もし別のライターさんにお願いするとしたら、その人にはきっとまた別のやり方があるでしょう。もしかしたら、ぼくが公開する前に世の中に出すこともあるかもしれない。もしくは「鎌田さんも大変だと思うんで、ちゃんとした1万文字くらいの記事を書きましたが、その他に3日分くらいにわけて書いておいたんで、これも公開予約しておきました」ということもあるかもしれません。
ぼくとしては想定外かもしれません。でも一方で、違う人に任せることによって、また違う道筋で、違う結果が生まれるわけです。これを認めないといけない。任せ方は「1と10」だけをおさえておいて、「2〜9」のプロセスには介入しないことが大切なのです。
これが「性悪説」になっていくと、つねに「あれやった?」「これやった?」「これした?」「大丈夫? ホントに大丈夫?」みたいな感じで、人を疑うとこから入ることになってしまう。これではうまくいきません。
人に任せるときはポイントだけを押さえることです。原稿依頼の場合は「事前にチェックだけしたい」と伝える。あとは発注するぼくの責任です。その人を信じるしかない。ギャラや最低限の段取りなどのポイントは共有しつつ、あとは疑ってはいけない。
うまくいけば、お願いした相手のおかげ。なにかあったら発注したぼくの責任です。問題が起きたら、お願いした相手が悪いのではなくて、それはぼくが悪い。「人を信じる」という方針でやっているし、ぼくにはできないことをお願いしてやってもらうのだから、それはもうあとは「いい作品が来る」ということを信じるしかない。だから、修正もほとんどしないのです。
よく野球やサッカーの監督が「勝ったのは選手のおかげです!」と言い、一方で負けたときは「監督である私のせいです」と言いますが、ぼくもこれくらいじゃないとダメだと思っています。
プロセスはマネジメントするな
人に仕事を任せるときは、プロセスまでマネジメントしません。それは、してはいけない。
こういう話があります。
AさんとBさんという車の営業マンがいました。Aさんは毎日15時間働きました。Bさんは1時間しか働きませんでした。8時間勤務なのにBさんは何をしてたのか。彼はキャバクラに通ったり、昼から風俗に行ったりしていました。でも、月の販売台数の成績はAさんが20台、Bさんは50台でした。このとき僕は、Bさんのやり方が正しかったと思うのです。
もちろん過程として風俗に行くことが正しかったどうかはおいておいて……ただ、15時間も働かなくても1時間で成果が出るのであれば、やはりこれは過程としても正しかったと言えるでしょう。
よく「過程を評価してほしい」という人がいます。

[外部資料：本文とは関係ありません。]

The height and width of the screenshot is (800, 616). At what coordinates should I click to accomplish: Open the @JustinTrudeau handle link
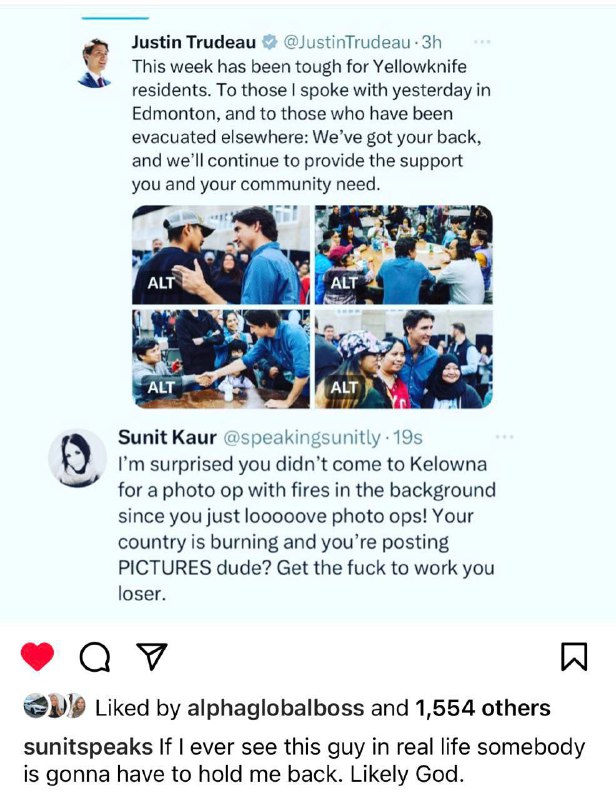pyautogui.click(x=347, y=42)
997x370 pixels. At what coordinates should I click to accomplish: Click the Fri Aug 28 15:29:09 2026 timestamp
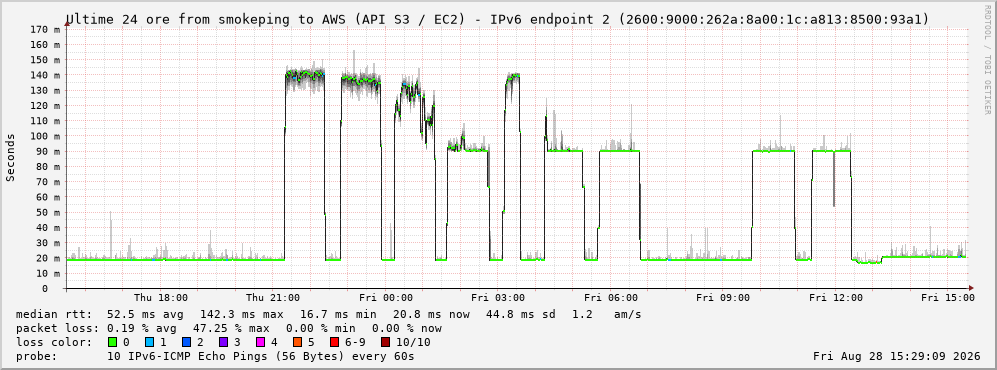897,356

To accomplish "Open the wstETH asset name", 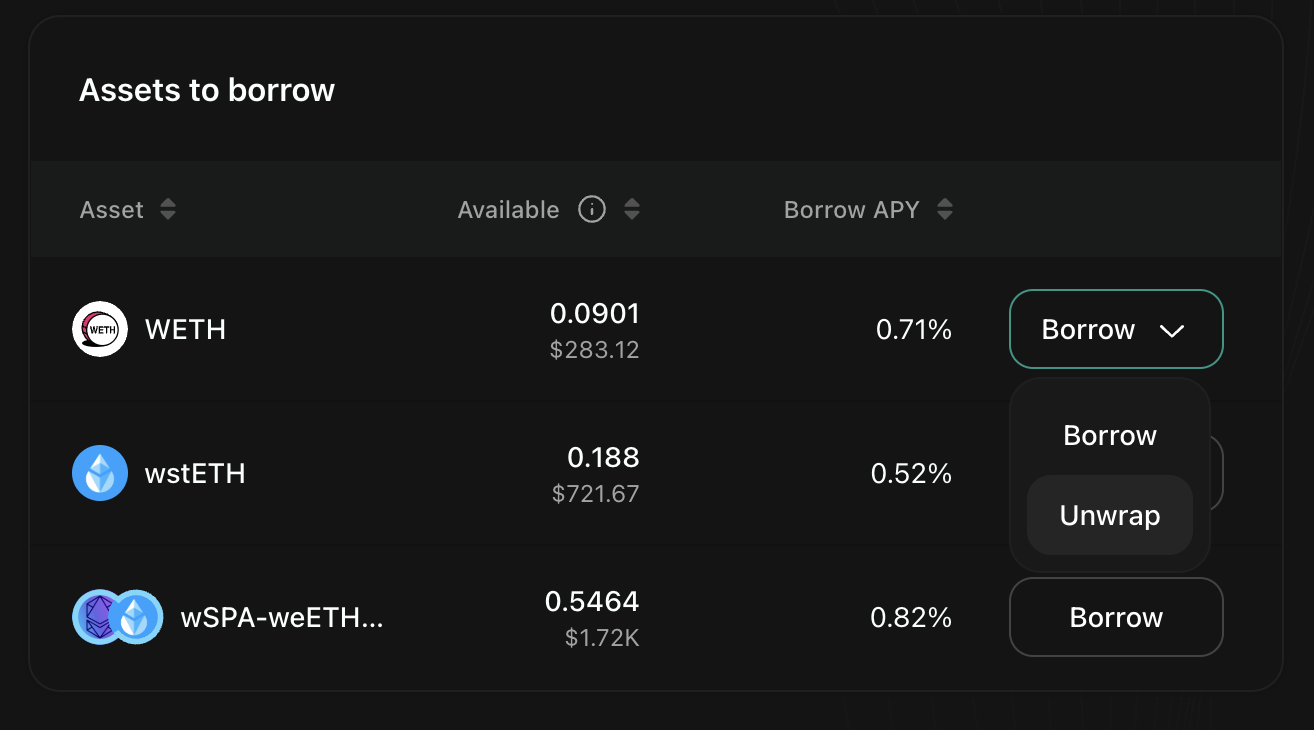I will (x=195, y=473).
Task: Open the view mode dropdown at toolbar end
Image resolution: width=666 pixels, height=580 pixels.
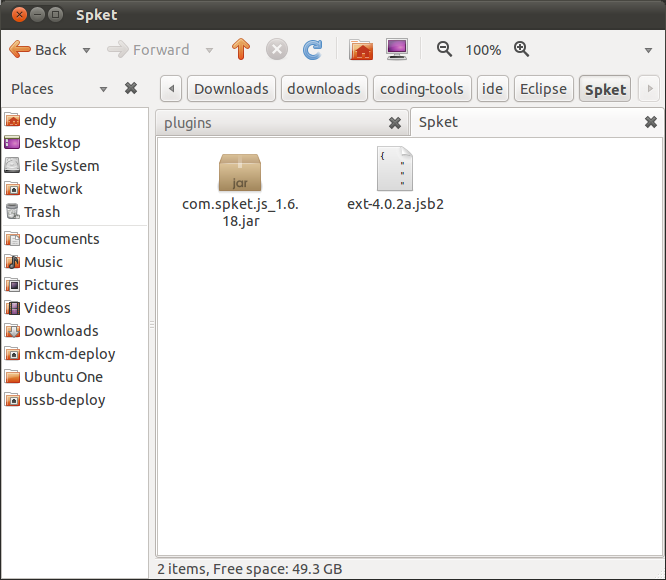Action: tap(648, 50)
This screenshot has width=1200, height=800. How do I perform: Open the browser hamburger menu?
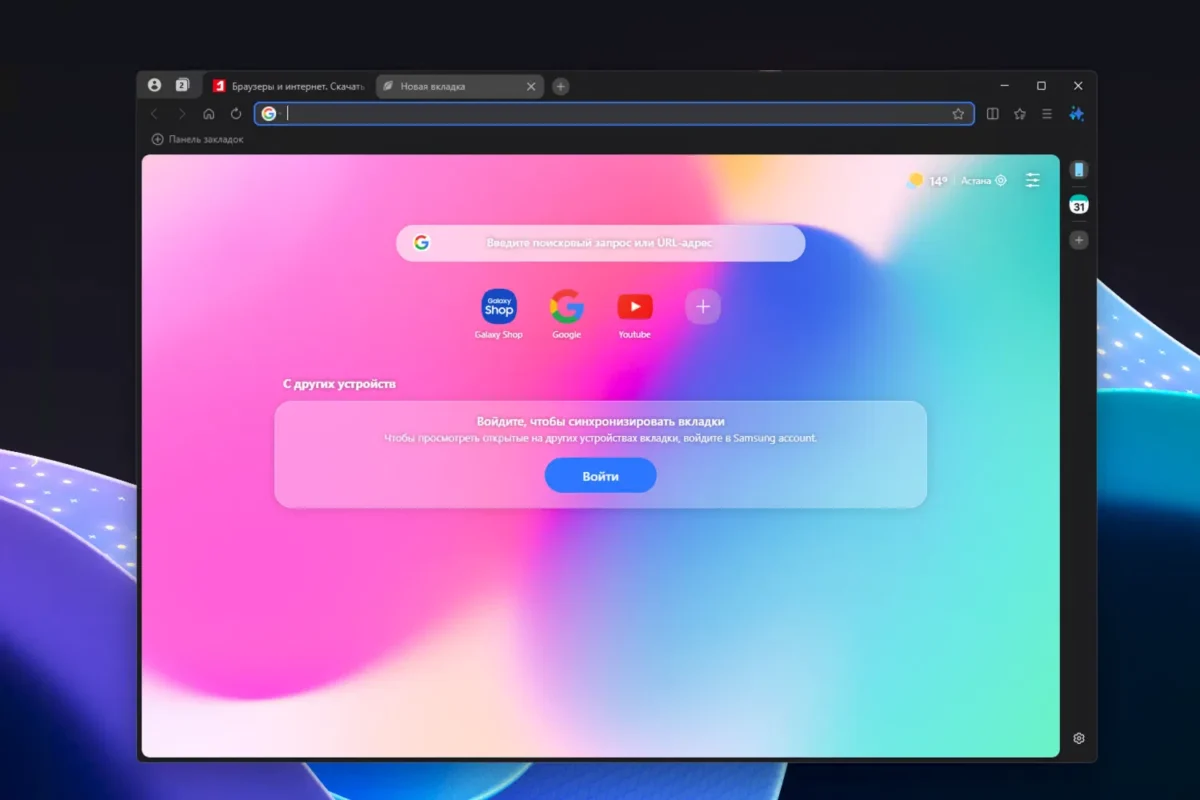[1046, 114]
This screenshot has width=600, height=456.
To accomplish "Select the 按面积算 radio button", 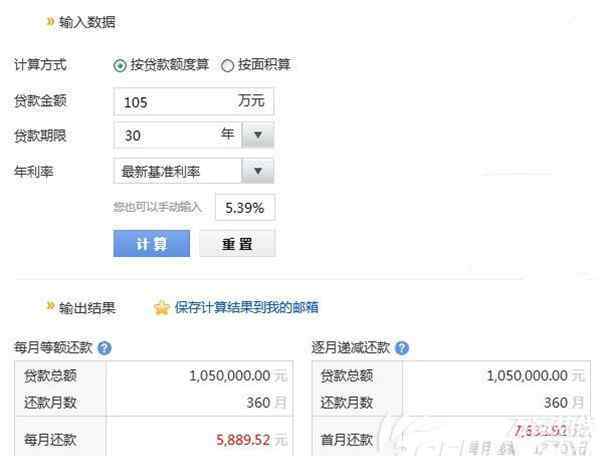I will 227,66.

「こんなにやったんだから、もっと評価して欲しい」と。でも、「過程」は「結果」からしか評価できないのです。ノルマに未達だったけれど過程を評価してほしい。それは通らない。もし勤務時間をオーバーしていれば、ただの「残業」です。
人間は「自分なら失敗しない」と思いがち
マネジメントで「失敗したな」という経験はあまりないですが、いま思い返してみると「自分でやりすぎていたな」とは思います。もっと任せればよかった。
どうしても人間「自分がやったら失敗しない」という思い込みがあるのです。事実、自分でやったからこそ失敗はしていないと思うのですが「もっと違う時間に使えたんだろうな」とか「もっと早く人に仕事を渡してもよかったな」という反省はあります。「俺じゃなきゃダメだ」と思うのではなくて、意外と他人に渡していてもすんなりうまくいくことは多いものです。
もちろん自分は経験も長いし、社長という立場でもあります。ぼくの力と比べると一般のスタッフの力は何分の1かになるかもしれない。ただ、そのスタッフの力を過小評価していた面があったのではないか。きちんとスタッフの力を見極めることができていなかったのではないか。
「自分がやったほうがうまくいく」というのは、ほとんどの人が思うことでしょう。特に優秀な人だったり、結果を出してきた人であればなおさらです。
しかし人間というのは、基本的には「頑張りたい生き物」だと思うのです。なにか仕事を与えられたら、それに対して「頑張りたい」「期待に応えたい」と思うはずなのです。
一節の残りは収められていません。